----- Excerpted text -----

Dahlias are great at this time of the year. And they come in such a wide range of colours – and forms. Although I am no expert, I find them a really useful way of extending the season. And so, unashamed, I shall give them another push in the hope you more of my ‘customers’ can be persuaded to have a go
In these parts, it is best to give them protection over the winter. So, if you are a dahlia-beginner, here is a suggestion. Start by rowing them in pots. They can then be positioned on the patio for colour near the house. Just as easy – put them, still in their pots, in the border. That is great for filling gaps. If you wish, you can plunge the pot
When we get frost, you will need to bring them in. At that point I shall show you two ways of giving them protection during the winter. So, there is my first tip this week: grow dahlias!

-----

__Exercise objective__
Summarize the dahlia gardening text in two sentences. The records that come next are separate material with no connection to the text.

----- Information given -----

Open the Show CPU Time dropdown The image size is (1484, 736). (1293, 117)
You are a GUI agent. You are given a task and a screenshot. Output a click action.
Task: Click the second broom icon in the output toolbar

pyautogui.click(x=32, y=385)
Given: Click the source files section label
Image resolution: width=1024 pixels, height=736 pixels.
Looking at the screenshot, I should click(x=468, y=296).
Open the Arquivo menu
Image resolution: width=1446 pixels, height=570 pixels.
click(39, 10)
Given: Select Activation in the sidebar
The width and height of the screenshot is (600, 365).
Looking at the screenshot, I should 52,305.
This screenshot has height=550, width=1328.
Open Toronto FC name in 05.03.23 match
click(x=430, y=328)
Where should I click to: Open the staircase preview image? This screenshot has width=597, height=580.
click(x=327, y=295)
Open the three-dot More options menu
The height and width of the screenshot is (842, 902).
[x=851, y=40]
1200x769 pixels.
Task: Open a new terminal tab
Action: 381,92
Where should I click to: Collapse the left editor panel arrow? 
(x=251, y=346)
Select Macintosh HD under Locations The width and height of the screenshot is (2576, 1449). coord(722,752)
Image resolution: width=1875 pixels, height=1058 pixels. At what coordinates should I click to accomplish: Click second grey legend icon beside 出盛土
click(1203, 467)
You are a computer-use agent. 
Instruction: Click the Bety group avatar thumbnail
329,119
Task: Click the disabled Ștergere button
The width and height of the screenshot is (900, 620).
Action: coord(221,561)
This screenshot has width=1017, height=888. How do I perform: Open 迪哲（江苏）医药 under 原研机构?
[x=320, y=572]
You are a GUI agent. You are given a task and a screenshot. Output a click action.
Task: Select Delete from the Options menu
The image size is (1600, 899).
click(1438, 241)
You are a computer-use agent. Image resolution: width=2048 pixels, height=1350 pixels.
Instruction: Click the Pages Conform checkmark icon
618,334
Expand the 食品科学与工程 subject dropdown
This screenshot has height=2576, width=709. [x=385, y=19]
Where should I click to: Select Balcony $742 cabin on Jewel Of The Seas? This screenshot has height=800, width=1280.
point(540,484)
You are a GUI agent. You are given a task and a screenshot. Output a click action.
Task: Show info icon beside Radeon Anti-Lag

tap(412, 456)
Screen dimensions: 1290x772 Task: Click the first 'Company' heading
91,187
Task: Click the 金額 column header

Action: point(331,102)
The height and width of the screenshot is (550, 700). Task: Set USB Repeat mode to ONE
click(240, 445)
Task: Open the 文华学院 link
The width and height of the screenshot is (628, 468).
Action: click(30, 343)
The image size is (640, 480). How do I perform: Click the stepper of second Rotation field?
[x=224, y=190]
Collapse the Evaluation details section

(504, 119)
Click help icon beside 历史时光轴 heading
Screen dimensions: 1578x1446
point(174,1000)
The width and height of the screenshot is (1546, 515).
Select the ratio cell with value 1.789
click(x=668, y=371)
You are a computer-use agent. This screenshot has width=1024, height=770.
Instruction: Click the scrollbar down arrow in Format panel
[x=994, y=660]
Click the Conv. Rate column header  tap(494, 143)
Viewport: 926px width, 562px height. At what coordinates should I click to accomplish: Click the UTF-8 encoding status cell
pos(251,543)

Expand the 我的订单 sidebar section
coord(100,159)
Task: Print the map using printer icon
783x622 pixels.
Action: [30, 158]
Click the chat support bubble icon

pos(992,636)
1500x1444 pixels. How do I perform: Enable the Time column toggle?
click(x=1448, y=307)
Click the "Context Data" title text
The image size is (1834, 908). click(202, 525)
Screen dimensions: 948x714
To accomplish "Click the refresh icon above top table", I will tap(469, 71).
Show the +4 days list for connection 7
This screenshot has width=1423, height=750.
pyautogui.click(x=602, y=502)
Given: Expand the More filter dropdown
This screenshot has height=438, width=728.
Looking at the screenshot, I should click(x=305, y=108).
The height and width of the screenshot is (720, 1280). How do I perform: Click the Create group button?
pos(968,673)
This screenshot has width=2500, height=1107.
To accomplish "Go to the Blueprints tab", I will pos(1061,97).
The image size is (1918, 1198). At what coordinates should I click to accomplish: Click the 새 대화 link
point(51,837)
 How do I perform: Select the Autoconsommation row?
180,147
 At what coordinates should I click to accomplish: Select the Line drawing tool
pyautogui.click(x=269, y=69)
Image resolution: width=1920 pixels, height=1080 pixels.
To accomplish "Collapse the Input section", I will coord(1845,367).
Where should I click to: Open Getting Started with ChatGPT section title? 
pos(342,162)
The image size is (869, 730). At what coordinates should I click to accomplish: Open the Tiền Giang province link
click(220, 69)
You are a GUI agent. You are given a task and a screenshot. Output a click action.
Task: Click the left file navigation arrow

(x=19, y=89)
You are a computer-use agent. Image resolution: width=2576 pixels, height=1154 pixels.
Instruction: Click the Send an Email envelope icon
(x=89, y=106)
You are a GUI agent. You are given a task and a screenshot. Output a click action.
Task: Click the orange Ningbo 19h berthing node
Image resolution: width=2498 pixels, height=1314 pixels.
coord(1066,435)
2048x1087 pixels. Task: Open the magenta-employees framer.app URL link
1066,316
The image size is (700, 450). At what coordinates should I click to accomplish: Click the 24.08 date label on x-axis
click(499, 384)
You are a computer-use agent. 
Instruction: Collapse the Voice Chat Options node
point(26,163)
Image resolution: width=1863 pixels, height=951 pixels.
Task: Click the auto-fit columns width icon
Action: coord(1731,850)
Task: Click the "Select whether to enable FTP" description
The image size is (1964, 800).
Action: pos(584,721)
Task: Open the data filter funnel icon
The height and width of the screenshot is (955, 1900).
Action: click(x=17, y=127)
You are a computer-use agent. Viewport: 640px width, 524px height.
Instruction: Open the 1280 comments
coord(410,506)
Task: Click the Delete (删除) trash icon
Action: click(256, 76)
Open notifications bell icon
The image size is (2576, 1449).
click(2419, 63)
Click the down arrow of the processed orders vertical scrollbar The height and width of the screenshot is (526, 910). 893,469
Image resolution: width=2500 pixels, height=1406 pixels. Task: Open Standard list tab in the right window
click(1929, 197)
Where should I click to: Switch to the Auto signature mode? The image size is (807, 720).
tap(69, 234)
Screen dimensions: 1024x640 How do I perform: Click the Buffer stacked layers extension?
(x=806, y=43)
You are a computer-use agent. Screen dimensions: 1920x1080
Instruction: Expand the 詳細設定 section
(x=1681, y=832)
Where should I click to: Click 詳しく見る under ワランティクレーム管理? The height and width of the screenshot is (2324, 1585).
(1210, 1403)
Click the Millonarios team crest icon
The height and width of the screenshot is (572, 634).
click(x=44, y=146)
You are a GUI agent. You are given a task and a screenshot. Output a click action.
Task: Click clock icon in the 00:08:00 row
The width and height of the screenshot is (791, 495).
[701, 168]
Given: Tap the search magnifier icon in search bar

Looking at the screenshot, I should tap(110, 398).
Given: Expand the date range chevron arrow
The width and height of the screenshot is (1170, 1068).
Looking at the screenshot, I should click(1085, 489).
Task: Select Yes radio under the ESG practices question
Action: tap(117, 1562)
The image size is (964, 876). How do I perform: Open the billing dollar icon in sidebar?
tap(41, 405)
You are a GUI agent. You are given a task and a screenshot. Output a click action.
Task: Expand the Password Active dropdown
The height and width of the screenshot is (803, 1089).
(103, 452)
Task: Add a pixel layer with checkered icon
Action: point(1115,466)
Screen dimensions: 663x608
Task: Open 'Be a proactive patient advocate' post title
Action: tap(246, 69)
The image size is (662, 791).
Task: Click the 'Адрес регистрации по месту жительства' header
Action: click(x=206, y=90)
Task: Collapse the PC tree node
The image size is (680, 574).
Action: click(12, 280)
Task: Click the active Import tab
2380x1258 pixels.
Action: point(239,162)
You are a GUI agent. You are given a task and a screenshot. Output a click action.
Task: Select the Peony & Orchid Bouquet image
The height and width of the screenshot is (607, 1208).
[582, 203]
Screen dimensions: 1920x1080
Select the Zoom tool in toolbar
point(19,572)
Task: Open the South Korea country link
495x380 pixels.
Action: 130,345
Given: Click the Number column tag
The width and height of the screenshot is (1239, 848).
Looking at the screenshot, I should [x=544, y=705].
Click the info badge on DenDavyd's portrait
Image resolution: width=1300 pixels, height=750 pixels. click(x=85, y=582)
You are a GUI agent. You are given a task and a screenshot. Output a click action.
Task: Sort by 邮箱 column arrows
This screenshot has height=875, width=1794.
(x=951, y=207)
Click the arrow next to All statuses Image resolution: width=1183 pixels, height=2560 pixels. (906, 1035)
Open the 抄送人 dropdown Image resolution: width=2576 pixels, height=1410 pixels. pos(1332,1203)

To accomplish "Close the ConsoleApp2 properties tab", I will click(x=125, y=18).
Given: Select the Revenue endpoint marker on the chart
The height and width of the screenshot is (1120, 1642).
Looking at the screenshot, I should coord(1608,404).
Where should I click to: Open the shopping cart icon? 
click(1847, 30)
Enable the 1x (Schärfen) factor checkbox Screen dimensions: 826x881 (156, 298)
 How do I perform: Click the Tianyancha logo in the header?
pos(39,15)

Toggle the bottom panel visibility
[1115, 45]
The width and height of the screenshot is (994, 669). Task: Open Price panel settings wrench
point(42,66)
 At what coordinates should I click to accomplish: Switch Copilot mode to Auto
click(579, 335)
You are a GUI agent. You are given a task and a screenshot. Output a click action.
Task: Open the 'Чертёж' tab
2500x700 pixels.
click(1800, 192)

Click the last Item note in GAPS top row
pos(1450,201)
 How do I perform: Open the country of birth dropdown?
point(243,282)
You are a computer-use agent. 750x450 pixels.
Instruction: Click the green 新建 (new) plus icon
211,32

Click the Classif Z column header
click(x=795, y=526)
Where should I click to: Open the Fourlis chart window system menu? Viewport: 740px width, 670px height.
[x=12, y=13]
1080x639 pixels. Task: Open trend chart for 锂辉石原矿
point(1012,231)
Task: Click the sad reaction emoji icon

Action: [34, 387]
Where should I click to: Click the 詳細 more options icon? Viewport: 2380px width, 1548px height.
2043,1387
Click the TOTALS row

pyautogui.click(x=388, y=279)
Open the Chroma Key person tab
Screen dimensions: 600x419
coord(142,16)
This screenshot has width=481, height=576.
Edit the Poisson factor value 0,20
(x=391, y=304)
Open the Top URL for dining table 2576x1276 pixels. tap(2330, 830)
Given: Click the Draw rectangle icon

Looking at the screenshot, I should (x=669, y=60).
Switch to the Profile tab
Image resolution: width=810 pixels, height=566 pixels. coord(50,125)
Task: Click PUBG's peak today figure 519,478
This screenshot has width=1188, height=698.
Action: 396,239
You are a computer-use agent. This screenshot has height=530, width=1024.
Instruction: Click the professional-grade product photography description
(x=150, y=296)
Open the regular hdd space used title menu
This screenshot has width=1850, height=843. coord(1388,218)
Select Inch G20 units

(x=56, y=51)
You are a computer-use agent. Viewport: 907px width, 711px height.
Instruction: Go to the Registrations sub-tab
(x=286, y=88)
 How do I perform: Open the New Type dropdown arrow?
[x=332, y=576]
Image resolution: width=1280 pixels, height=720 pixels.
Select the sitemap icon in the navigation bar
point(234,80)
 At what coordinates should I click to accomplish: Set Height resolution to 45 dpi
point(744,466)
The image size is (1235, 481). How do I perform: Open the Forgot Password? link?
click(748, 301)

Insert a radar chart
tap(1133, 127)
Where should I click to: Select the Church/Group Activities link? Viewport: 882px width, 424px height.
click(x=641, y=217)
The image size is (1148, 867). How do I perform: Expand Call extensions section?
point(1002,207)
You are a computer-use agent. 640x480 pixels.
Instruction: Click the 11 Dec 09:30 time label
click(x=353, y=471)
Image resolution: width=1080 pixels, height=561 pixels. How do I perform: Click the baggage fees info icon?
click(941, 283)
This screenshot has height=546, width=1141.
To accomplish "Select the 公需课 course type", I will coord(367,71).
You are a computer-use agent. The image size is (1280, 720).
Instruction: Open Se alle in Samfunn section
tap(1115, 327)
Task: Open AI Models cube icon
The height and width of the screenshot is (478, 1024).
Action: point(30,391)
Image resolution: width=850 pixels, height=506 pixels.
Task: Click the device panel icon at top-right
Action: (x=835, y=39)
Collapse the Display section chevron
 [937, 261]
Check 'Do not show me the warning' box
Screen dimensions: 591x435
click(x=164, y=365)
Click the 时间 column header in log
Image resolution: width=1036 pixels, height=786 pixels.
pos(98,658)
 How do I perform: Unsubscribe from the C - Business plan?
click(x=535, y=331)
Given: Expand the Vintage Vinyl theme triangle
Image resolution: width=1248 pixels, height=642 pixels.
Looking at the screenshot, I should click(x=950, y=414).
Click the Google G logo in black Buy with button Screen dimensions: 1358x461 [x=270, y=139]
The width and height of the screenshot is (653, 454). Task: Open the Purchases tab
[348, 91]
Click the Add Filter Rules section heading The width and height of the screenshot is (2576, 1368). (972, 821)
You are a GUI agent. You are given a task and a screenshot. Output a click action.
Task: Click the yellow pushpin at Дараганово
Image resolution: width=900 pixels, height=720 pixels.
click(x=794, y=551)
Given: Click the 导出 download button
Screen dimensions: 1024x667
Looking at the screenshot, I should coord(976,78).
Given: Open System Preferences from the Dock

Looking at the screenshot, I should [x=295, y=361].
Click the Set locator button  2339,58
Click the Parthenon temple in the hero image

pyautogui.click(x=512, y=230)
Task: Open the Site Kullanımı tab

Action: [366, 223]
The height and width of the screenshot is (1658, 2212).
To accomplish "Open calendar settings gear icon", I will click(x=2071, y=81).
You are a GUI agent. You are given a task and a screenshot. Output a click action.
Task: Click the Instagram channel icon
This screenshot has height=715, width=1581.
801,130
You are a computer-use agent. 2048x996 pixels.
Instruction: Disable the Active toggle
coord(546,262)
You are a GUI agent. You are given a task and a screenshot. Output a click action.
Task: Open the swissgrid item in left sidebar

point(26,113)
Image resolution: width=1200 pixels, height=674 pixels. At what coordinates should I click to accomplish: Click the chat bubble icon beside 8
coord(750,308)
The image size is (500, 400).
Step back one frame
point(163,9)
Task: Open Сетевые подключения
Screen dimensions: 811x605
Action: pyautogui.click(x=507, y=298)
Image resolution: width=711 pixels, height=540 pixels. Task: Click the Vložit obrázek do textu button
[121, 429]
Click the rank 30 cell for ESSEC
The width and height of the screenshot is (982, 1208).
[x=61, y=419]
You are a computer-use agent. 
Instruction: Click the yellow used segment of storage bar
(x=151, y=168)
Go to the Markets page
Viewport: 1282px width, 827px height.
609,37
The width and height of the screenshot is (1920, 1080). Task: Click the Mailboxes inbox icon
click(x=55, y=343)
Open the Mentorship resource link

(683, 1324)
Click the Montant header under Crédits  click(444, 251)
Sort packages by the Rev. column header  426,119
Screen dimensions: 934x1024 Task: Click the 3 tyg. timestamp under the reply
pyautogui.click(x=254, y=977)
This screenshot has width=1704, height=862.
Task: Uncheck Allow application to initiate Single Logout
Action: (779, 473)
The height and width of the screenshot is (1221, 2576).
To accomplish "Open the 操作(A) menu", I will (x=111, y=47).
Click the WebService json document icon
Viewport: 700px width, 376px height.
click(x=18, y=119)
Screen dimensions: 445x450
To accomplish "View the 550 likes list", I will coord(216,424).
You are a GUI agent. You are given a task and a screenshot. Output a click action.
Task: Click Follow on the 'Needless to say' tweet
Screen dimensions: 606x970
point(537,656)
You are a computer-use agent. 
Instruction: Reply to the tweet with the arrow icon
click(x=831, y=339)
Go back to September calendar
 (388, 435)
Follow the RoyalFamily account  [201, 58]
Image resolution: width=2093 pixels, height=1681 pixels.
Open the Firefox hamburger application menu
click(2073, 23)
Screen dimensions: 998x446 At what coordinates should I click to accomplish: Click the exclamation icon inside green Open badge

-----

__Response__
The writer recommends dahlias for their wide range of colors and forms and as a useful way of extending the season. Beginners are advised to start them in pots, which can stand on the patio or go in the border to fill gaps, and to bring them in for winter protection once frost arrives.